Royal College of Psychiatrists and Paediatric Mental Health Association guidance on MUS – https://www.rcpsych.ac.uk/mental-health/problems-disorders/medically-unexplained-symptoms
Perplexing presentations (PP) – term is used to describe the presence of alerting signs when the actual state of the child’s physical or mental health is not yet clear and there is no perceived risk of immediate serious harm to the child’s physical health or life.
Cf Factitious or Induced Illness (FII, prev Munchausen by Proxy) –
- Mostly associated with the mother
- extreme end of spectrum of abnormal parenting behaviours, from ‘mild’ erroneous belief or overanxiety at one end, through manipulative fabrication to ‘severe’ imminently dangerous induction of illness at the other end.
- Danger that effect on the child underestimated.

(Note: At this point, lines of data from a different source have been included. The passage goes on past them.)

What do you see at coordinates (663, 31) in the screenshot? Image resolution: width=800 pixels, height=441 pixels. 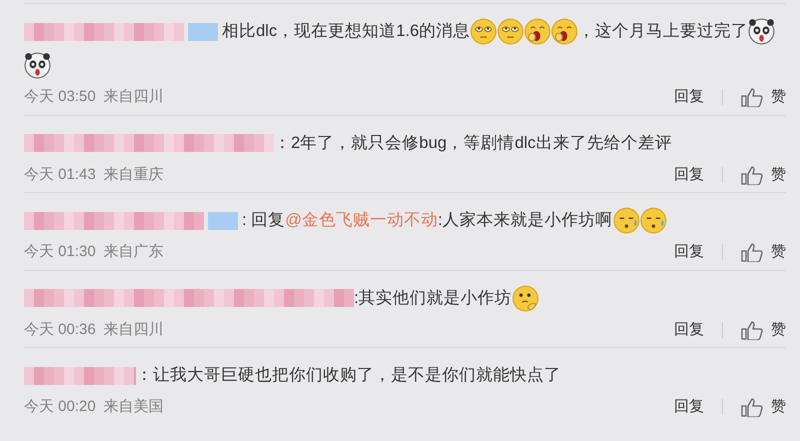 I see `comment-text: ，这个月马上要过完了` at bounding box center [663, 31].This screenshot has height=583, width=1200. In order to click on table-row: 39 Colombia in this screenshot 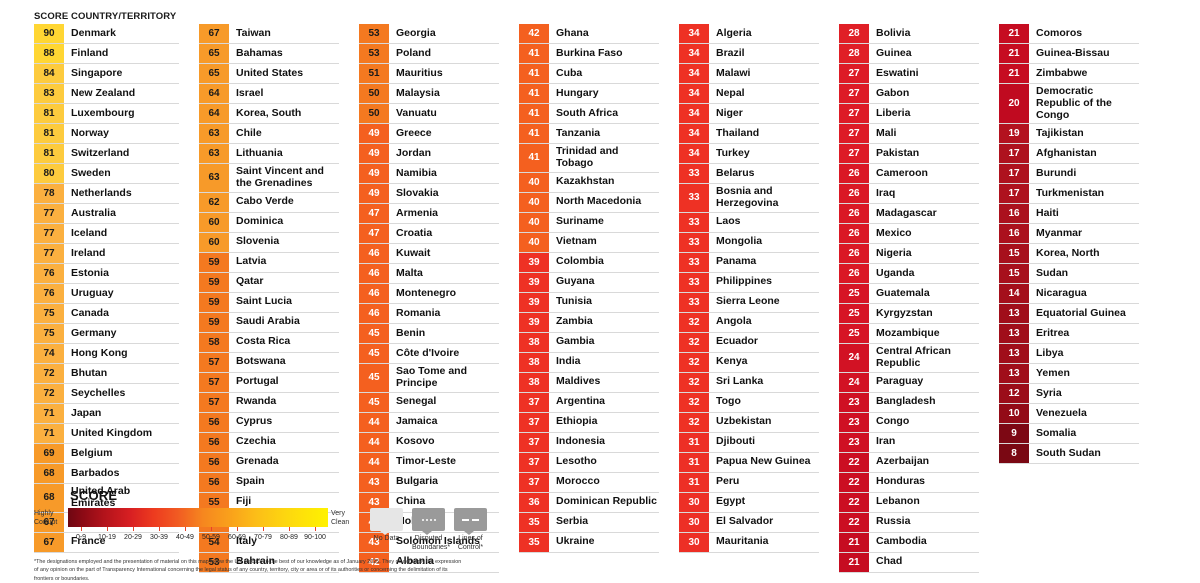, I will do `click(589, 262)`.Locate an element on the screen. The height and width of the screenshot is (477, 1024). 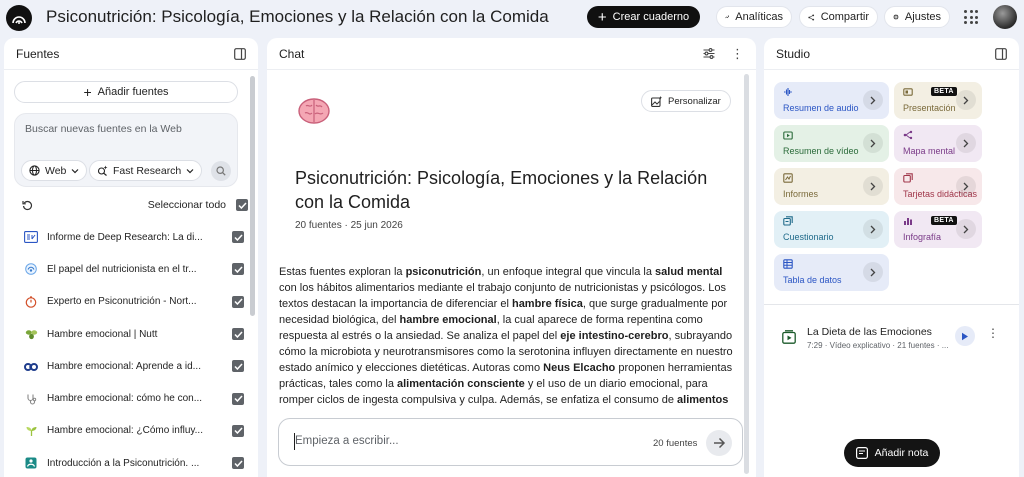
image-sparkle-icon is located at coordinates (656, 101).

- Even milder abnormal parental behaviours creates difficult relationships between family and health professionals
Features of FII
- Unwitnessed, or at least, not independently observed
- Poor response to treatment
- Unexplained impairment esp school but also social
- New symptoms, and multiple opinions sought; yet frequent WNB
- Changes of school/clinician, complaints and demands. Home schooled often – which also makes it harder to get independent observations
But these features are only to raise suspicion, not diagnostic! RCPCH has guidance.
Is there a risk of harm? If in doubt, discuss early with safeguarding team, rather than trying to decide alone on whether to involve social services.
Offer a “current consensus opinion” together with at least one other professional, and ideally input from education/nursery! Continue to monitor until things improving. No right to access parental health records however –would need explicit consent.
Chronology needs to include basis of previous diagnoses, and justification
Admission for observation – some special issues:
- What should nursing staff be looking for?
- Is 24/7 supervision required or possible? Can they leave the ward?
- Where do you keep notes?
Second opinions – for specific issues, and ONLY TO HELP YOU manage the child. And necessary to provide background of concerns.
Discussing with family –
- Bringing father, and child’s own views, into the picture helpful. Child often defers to mother in these cases [presumably as their views are ignored]
- reassure the parents that there is no current health concern, but emphasise that the team can/will still support and manage any condition the child has
Truancy and going missing as risk factors for sexual exploitation. Experience of conflict, threat and violence – so dealing with these as protective, along with access to safe, stable accommodation, increasing awareness of rights
Acutely – toxicology, parental responsibility, local sexual assault referral centre (SARC – but don’t wait on them), specialist police (good if hesitant). emergency contraception, post-exposure prophylaxis (PEP) incl hepatitis B vaccination. Advice from the sexual offences examiner (SOE) or forensic medical examiner (FME). Document if unable to get consent.
Forensics – urine samples, toilet tissue used during the admission, clothing at the time of presentation, underwear and any sanitary wear. Option for self referral for forensic exam (13+yrs) where police are not required.
General paediatrician may be required to get involved with sexual offences examiner, with view to paediatric history, consent issues, referring to social services and/or psychological support
Police protection (which can involve transport to secure location) does not confer right to consent to treatment – needs emergency protection order.
Up to 18 in some respects – Children’s act 1989 defines child as under 18.